Sentito il rumore di una macchina, si voltò per guardare e quindi riconobbe quella del prete. Accanto a lui, adesso lo vedeva chiaramente, c'era una ragazzina. 
Si sentì sgridare per la distrazione, per cui riprese il suo dovere, ma con un'occhio era sempre attento a ciò che accadeva.
Il prete pareva essersi fermato. A forza fece scendere la ragazza e la presentò alla donna, la quale appoggiò una mano sulla sua spalla e sembrò sconfortata.
-Spero non mi deluderete, Padre- sospirò all'uomo di Dio. 
Quest'ultimo se ne andò presto e la padrona trascinò dentro la ragazzina, la quale, comunque, a capo basso la seguì senza fare troppe storie. 
Quando Ludwig rientrò in casa, la vide seduta al tavolo della cucina, a piangere. 
La donna cercava di consolarla, cosa alquanto strana per i suoi begl'occhi chiari, perché lei non cercò mai di consolare lui. 
Difatti si voltò verso il biondo e gli ringhiò: -Che ci fai qui, scanzafatiche?! Ti conviene terminare i tuoi lavori in tempo per il pranzo, o non vedrai una briciola.- 
Così lui annuendo uscì di nuovo dalla stanza. 
La ragazzina gli lanciò un'occhiata asciugandosi una lacrima. 
Era davvero bella. 
Aveva lunghe trecce castane che gli coronavano il viso dai tratti ancora infantili, dolcissimo, decorato poi da due occhi grandi nocciola, dolci anch'essi. 
Portava un vestito lungo sulle ginocchia celeste ed un giacchettino beige sopra, calze lunghe e scarpe marroni. 
I due ragazzi non si rividero prima di cena. 
Seduti l'una di fronte all'altro, si scambiavano occhiate di nascosto, intanto che i padroni continuavano a litigare. 
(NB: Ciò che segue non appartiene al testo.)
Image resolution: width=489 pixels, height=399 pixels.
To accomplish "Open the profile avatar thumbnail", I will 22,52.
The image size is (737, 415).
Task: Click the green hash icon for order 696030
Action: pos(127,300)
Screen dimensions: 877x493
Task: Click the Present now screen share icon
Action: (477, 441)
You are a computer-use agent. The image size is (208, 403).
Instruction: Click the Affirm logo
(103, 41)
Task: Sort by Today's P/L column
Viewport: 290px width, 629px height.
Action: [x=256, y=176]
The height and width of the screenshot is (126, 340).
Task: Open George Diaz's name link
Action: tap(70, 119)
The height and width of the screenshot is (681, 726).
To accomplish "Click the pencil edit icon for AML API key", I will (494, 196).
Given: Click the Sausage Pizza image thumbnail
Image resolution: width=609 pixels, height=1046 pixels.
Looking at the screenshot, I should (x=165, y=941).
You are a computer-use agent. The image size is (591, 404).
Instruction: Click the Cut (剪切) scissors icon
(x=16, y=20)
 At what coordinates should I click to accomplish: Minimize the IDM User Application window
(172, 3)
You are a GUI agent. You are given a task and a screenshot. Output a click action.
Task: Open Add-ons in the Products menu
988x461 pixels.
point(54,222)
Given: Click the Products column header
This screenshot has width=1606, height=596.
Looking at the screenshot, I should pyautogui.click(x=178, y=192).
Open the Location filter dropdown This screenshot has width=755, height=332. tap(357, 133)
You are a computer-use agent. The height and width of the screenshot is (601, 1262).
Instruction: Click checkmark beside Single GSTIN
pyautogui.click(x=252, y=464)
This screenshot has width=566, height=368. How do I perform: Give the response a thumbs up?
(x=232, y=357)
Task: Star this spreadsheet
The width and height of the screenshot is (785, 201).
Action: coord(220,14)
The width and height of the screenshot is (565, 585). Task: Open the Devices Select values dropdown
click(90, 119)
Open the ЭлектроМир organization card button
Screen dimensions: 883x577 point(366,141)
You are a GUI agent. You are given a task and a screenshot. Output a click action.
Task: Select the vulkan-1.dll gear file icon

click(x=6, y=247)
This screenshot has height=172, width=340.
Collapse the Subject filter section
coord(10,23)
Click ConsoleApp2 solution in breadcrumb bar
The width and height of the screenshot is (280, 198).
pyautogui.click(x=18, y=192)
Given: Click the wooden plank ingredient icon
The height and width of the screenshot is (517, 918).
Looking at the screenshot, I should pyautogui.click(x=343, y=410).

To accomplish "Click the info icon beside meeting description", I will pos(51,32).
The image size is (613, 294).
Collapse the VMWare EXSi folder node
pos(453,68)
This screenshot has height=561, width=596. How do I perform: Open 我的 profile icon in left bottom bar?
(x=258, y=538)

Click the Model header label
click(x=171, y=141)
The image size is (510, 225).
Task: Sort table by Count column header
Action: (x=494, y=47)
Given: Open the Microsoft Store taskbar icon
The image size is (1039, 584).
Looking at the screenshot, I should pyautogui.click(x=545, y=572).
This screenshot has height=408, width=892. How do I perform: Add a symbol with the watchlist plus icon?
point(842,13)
-C'è una camera per te, Felicia- le spiegò d'un tratto la donna, gesticolando un poco. -E' tutta tua, vedi come sei fortunata? Domani mattina la sveglia per te è all'alba. Dovrai aiutarmi, hai capito?-
La ragazza annuì svelta, osservandola. Portò alle labbra un pezzo di pollo e sentendo lo sguardo dell'altro ragazzo su di sé, arrossì. 
Il padrone lo colpì di nuovo sulla nuca. -Porco! Non guardarla!-
-Non guarda lei, stupido! Guarda il pollo! Colpa tua se non lo hai: non hai fatto nulla di buono oggi. E chi è inutile, non merita di mangiarlo- interruppe la donna, con tono leggermente aggressivo. 
-Aber ich...- stava per rispondere lui. 
Ma il commento gli scappò ancora nella propria lingua, il tedesco, e questo suscitò le furie di entrambi i signori. Lui si chiedeva sempre perché la odiassero così tanto, dopotutto è solo una lingua, no? Perché suscitava in loro questo sentimento così negativo? 
L'uomo conficcò il coltello sul tavolo e lo afferrò per un braccio, facendolo alzare. Il ragazzo farfugliò delle scuse, ma ciò non servì; il padrone lo aveva già trascinato nella stanza accanto e s'era già sfilato la cintura. 
Felicia chinò il capo in avanti, rinunciando alla propria razione di pollo che subito venne presa dalla donna. Percepì di nuovo gli occhi pungerle ma non doveva piangere adesso.
-Non preoccuparti- si sentì consolare. -Lui non picchierà mai te. La cinghia è per i ragazzi. Devono imparare a comportarsi e ad ubbidire.- 
Questo non la rassicurò nemmeno un po'. 
 
 
 
Il giorno dopo non lo vide e non se la sentì di cercarlo. 
Voleva "comportarsi bene" almeno per i primi giorni e sebbene avesse passato la notte a piangere, si alzò ugualmente dal letto e seguì la donna iniziando a capire come svolgere le sue mansioni. 
L'aiutò a pulire la casa, a lavare i piatti, poi uscì di casa per stendere i panni su dei fili messi in giardino. 
Aveva una cesta pesante in mano e aveva un tragitto abbastanza lungo da fare. Mentre camminava, inciampò su un sasso e scivolò per terra e con lei, la cesta. 
I vestiti caddero sull'erba ed alcuni si sporcarono. 
Ludwig vide la scena e le si avvicinò, porgendole la mano. Aveva un graffio sul viso, che gli attraversava tutta una guancia. 
La ragazza si mise in ginocchio con una mano per terra, lo osservò a lungo e con l'altra prese timidamente la sua. 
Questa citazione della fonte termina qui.